Jokowi: 66 Negara Bakal Jadi Pasien IMF, Lebih Parah dari Krisis 1998
Presiden Joko Widodo atau Jokowi kembali mengungkap soal kondisi yang tak baik-baik saja di dunia. Bahkan, dia memprediksi akan ada 66 negara yang meminta bantuan Dana Moneter Internasional (IMF).
Dari jumlah itu, Jokowi menggambarkan kalau kondisi ekonomi dunia sedang terpuruk. Dia juga menyebut, angka ini merupakan perkiraan dari sejumlah negara yang disebutnya sudah menerima bantuan IMF.
"Saya sudah menyampaikan berkali-kali, 14 negara sudah masuk dalam posisi menjadi pasiennya IMF, 14 negara," kata dia dalam Musyawarah Nasional Himpunan Pengusaha Muda Indonesia (Hipmi) di Solo, Jawa Tengah, Senin (21/11/2022).
Dia mencoba menggambarkan buruknya kondisi ekonomi dunia saat ini. Caranya dengan membandingkan dengan kondisi saat krisis tahun 1997-1998. Dimana hanya 5 negara yang masuk meminta bantuan IMF.
"Tahun 97-98 itu hanya 5 negara saja (yang dibantu IMF) sudah geger, ini sudah 14 negara masuk menjadi pasiennya IMF. Dan 28 negara ngantri di depan pintunya IMF lagi, diperkirakan sampai angka 66," ungkap Jokowi.
Banyaknya jumlah negara yang diprediksi kesulitan secara ekonomi itu, Jokowi menyebut tak semuanya bisa dibantu IMF maupun Bank Dunia. Pasalnya, kedua lembaga keuangan internasional itu pun memiliki keterbatasan.
"Dan itu gak mungkin bisa mendapatkan bantuan semuanya, gak mungkin, karena juga keterbatasan dari IMF bank dunia, punya keterbatasan itu," sambungnya.
Advertisement
Ekonomi 2023 Diprediksi Memburuk
Ketua Dewan Komisioner Otoritas Jasa Keuangan (OJK), Mahendra Siregar, membicarakan seputar kondisi ekonomi dunia yang tengah diliputi ketidakpastian tinggi. Sehingga banyak negara terjebak resesi, dan pertumbuhan ekonomi 2023 diprediksi jadi yang terlemah sejak 20 tahun terakhir.

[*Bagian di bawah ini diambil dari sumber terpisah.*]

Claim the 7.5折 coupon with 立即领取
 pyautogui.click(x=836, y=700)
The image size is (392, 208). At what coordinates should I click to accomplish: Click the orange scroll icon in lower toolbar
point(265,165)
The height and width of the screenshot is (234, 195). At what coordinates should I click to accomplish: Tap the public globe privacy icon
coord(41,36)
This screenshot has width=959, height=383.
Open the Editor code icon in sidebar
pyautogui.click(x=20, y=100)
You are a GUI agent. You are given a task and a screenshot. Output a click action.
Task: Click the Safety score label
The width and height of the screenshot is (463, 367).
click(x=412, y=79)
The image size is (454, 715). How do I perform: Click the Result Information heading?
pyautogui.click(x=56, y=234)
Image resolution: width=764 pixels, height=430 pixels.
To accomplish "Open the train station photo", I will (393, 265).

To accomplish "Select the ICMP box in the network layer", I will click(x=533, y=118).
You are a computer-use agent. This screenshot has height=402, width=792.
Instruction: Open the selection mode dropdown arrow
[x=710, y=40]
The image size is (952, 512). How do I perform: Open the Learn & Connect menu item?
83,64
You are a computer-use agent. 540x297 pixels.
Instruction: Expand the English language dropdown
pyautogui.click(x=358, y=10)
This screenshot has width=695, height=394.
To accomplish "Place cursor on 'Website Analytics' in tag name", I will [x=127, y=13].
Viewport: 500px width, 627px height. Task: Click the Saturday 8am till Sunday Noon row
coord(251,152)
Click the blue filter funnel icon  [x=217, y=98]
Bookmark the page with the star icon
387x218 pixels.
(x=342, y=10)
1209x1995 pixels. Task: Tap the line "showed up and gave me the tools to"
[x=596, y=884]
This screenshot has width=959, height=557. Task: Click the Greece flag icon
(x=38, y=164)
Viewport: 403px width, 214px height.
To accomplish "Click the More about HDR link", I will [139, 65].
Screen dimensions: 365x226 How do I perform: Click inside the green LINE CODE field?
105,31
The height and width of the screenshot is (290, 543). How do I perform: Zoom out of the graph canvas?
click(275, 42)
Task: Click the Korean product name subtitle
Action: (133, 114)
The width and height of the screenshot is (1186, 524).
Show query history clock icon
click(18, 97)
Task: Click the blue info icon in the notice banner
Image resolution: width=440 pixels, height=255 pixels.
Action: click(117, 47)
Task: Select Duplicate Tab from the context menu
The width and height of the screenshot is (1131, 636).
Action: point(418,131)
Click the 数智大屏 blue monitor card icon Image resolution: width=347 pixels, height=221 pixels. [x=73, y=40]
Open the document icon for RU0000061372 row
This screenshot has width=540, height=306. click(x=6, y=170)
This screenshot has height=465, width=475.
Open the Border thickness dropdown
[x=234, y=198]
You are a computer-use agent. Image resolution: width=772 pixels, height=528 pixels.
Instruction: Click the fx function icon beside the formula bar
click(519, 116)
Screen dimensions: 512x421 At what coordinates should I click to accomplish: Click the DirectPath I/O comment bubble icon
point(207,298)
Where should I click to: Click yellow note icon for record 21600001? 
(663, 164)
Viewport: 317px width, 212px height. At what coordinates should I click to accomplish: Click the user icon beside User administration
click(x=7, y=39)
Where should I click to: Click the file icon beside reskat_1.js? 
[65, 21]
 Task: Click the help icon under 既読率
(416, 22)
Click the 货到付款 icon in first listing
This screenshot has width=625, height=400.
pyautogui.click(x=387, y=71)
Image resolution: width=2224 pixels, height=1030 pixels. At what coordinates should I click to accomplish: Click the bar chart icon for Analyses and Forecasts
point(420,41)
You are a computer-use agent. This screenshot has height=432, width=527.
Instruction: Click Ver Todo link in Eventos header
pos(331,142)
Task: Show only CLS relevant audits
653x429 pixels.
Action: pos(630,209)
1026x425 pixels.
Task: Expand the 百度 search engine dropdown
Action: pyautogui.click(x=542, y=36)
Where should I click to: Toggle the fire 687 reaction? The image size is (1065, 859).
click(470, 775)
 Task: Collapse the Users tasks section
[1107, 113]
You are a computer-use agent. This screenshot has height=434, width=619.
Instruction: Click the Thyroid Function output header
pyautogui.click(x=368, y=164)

"Tingginya downside risk telah mendorong IMF memperkirakan, lebih dari 1/3 negara-negara di dunia akan mengalami kontraksi pertumbuhan pada tahun ini, atau tahun depan," kata Mahendra dalam Konferensi Pers Rapat Dewan Komisaris OJK Oktober 2022, Kamis (3/11/2022).
"Sehingga menampilkan profil pertumbuhan ekonomi global yang terlemah sejak 2001, di luar periode krisis, termasuk periode saat pandemi dikecualikan," sambung dia.
Di sisi lain, ia menambahkan, kekhawatiran atas resesi global meningkat, dan berada di level yang sangat tinggi. "Juga tercermin dari tingkat kepercayaan CEO yang turun ke level terendah sejak krisis keuangan global," imbuhnya.
Sektor Keuangan Lebih Siap
Menghadapi situasi ini, Mahendra menilai sektor jasa keuangan Indonesia cenderung lebih siap dibanding negara lain.
"Berdasarkan RDK bulanan yang telah dilaksanakan pada 26 Oktober 2022, OJK menilai stabilitas sektor jasa keuangan terjaga, dan kinerja intermediasi lembaga jasa keuangan konsisten tumbuh, seiring dengan kinerja perekonomian nasional," ungkapnya.
Kinerja itu diharapkannya jadi asa di tengah situasi sulit tahun ini dan yang akan mendatang. Sehingga masih menyimpan harapan atas proses pemulihan ekonomi.
"Kinerja ini turut berkontribusi terhadap berlanjutnya pemulihan ekonomi itu sendiri, di tengah tingginya ketidakpastian ekonomi global. Sejalan dengan tekanan di pasar keuangan internasional akibat pengetatan kebijakan moneter, berbagai bank sentral, berlanjutnya konflik geopolitik, dan penurunan pertumbuhan perekonomian global," tuturnya.